Re John Miles, worth a read:
"In 1969, Miles had to develop the Lotus 63 4WD car while World Champion Graham Hill and Jochen Rindt refused to drive this design, considering it a death trap. In five GPs, Miles finished only once, in 10th place. In between, the car was given twice to Mario Andretti, but he did not finish either. Miles did qualify mid-grid for the Canadian GP at Mosport, where the difficult combination of fast sweeping bends suited the 4-wheel-drive Lotus 63, which was a 'disaster' on twisty tracks.
After Graham Hill had broken his legs in late 1969, he did not return to Team Lotus, driving Lotus cars for the Rob Walker Racing Team instead. Miles was promoted to number two Lotus F1 driver behind Jochen Rindt for the 1970 Formula One season. In the 1970 South African Grand Prix, where a total of five Lotus cars were entered, he finished fifth in a Lotus 49 with Hill behind him. Miles had driven most of the race with petrol leaking over him, but Colin Chapman expressed dissatisfaction he had not taken Beltoise for fourth. For the Spanish GP, the new Lotus 72 was entered, but Miles failed to qualify for the race in which Rindt had to retire early. Due to the problems with the 72, the updated Lotus 49C was used in Monaco, with Miles driving a few practice laps in the 72, and failing to qualify in the 49C. Graham Hill was slower in practice, but had a guaranteed grid place as a past World Champion, and was allocated Miles's 49C for the race, which was won by Rindt. In Belgium, Miles raced the 72, while Rindt relied on the old 49C, and both had to retire. In Zandvoort, the 72 finally proved to be competitive, with Rindt qualifying on pole and winning, while Miles qualified and finished seventh in the race, driving a more experimental and difficult, version of the 72, which retained much of Chapman's anti-squat and anti-dive roadholding features, and was a handful, if having excellent brakes. Miles made an excellent start, jumping into fifth and was running in the opening laps with eight of the greatest GP drivers nose to tail, held behind by good line, brakes and skilful blocking or the luck of a tyro in auto sport. Regazzoni got past when Miles missed a gear on lap 6 and Piers Courage passed Miles on lap 12. After that an intense midfield duel developed as Miles fought to hold off Jean-Pierre Beltoise and John Surtees. Rindt required real skill to lap the trio threading through on laps 30–33, ultimately just flagged past by his teammate. Beltoise was not able to get the Matra past the deep braking Miles's 72 until the slippery lap 49, Surtees also got past on the lap, but was immediately retaken by the Miles 72 and Surtees did not finally secure the 6th place point, until he got past four laps from the flag with the 72's brakes effectively gone. In France, Rindt won again in the 72 despite an injury, while Miles finished outside the points once again, although on the same lap as his team leader.

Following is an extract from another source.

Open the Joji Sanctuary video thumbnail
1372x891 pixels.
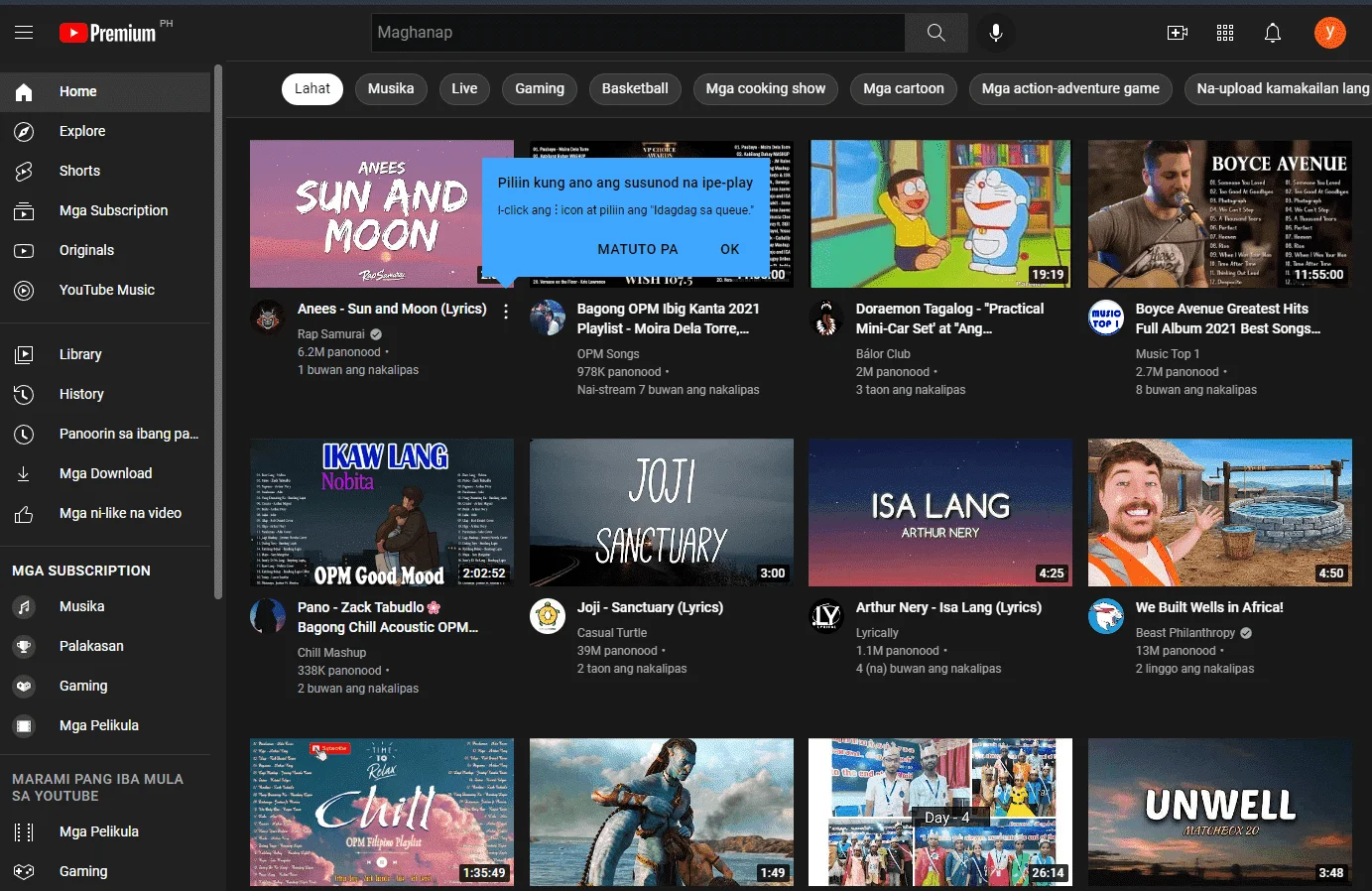[662, 512]
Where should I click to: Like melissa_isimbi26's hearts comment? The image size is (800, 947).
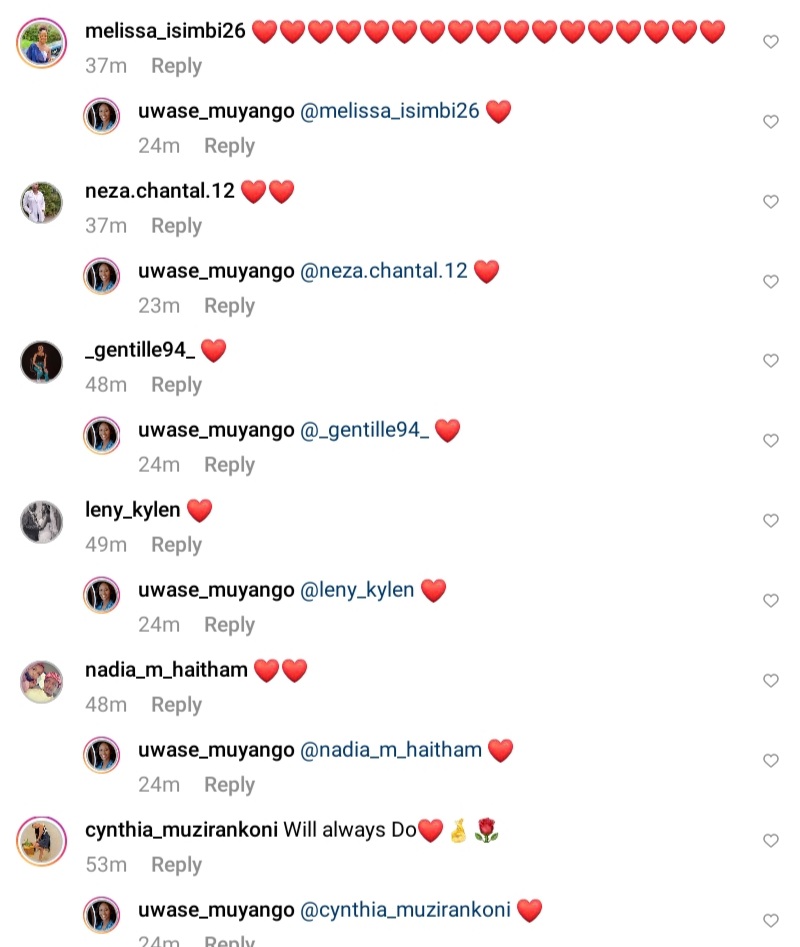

By now, it was evident that Miles was thoroughly overshadowed by his team leader who won five races to earn the F1 World Championship that year. According to Miles, Chapman regarded him 'as a sort of grease monkey' and paid him a mere 300 pounds per race, out of which he had to pay his own travel expenses, occasionally supplemented by a roll of notes, on request, from Chapman's back pocket to get Miles back to England.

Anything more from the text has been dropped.